How does PutTogether create the illustrated portrait?
The in-house design team developed a watercolor-sketch style alongside the generation model. You upload an outfit photo during onboarding and within about 90 seconds the app produces an illustrated portrait of you in those clothes. As pieces swap, the portrait redraws to match.
How does Alta create its avatar?
Alta builds a photo-realistic avatar from a face photo plus height, weight, and body-shape inputs. The model was trained with stylist Meredith Koop (per WWD, April 2025) and renders outfits as virtual try-on on that avatar.
Are there free closet apps with personalized avatars in 2026?
Yes — Alta is free with no App Store IAP listed as of May 2026. PutTogether is paid but includes a free trial during onboarding so users see the portrait before subscribing. The other reviewed apps with free tiers (Whering's free core app) do not generate an avatar.
Can I use my own photos instead of a generated avatar?
Yes, in a different app. Stylebook ($4.99 once, iOS) is built around your own mirror photos and remains the strongest tool for users who prefer that approach. Alta and PutTogether both generate; Stylebook and Acloset do not.
Which avatar app works on Android?
Alta. PutTogether is iOS only in 2026, so Android users who want a personalized avatar have Alta as the practical option.
Was this comparison biased because PutTogether published it?
The four scoring axes were written down before testing began, and PutTogether and Alta finish tied for top on three of them with Alta winning on price and platform breadth. The disclosure is in the editorial note above and in each per-app card. A reader weighting price or shopping integration would correctly read this as Alta's lane.
Sources & references
- App testing: parallel onboarding and 14-day daily-use run, May 2026, 84-piece reference wardrobe, iOS 26 with Pixel 9 cross-checks on Android-capable apps.

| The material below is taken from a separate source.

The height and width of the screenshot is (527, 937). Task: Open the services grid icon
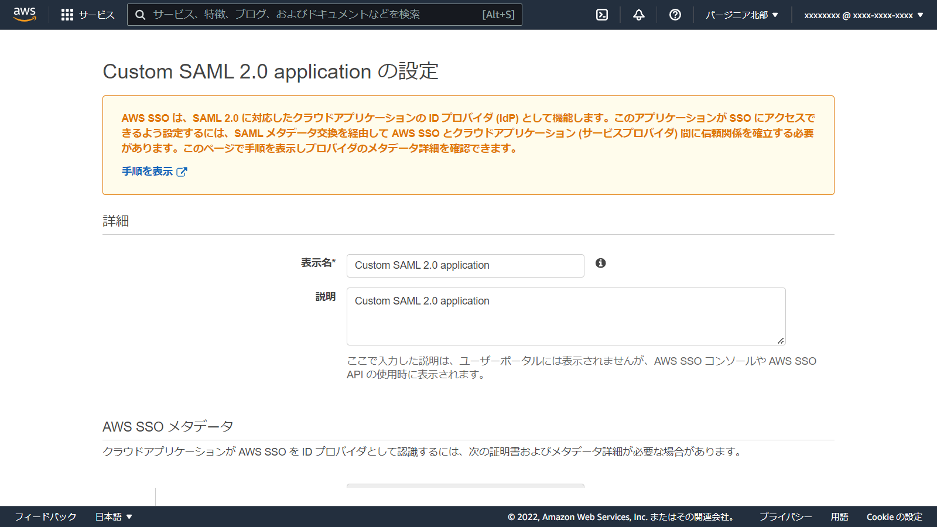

- Alta funding, founder, and stylist partnership: TechCrunch, June 16 2025; WWD, April 2025; Menlo Ventures investment memo.
- Alta hands-on review and limitations: Style With In Grace, April 2025.
- Founder context: Stylebook About page (Jess and Bill Atkins, Left Brain Right Brain); They Got Acquired, 2019 (Cladwell, Blake Allsmith → Erin Flynn); KoreaTechDesk (Acloset / Looko, Heasin Ko); The Modems interview (Whering, Bianca Rangecroft).
- Pricing accurate as of May 2026; Alta pricing per its current App Store listing.
- PutTogether is the publisher of this article and one of six apps reviewed, as disclosed in the editorial note above and in its per-app card.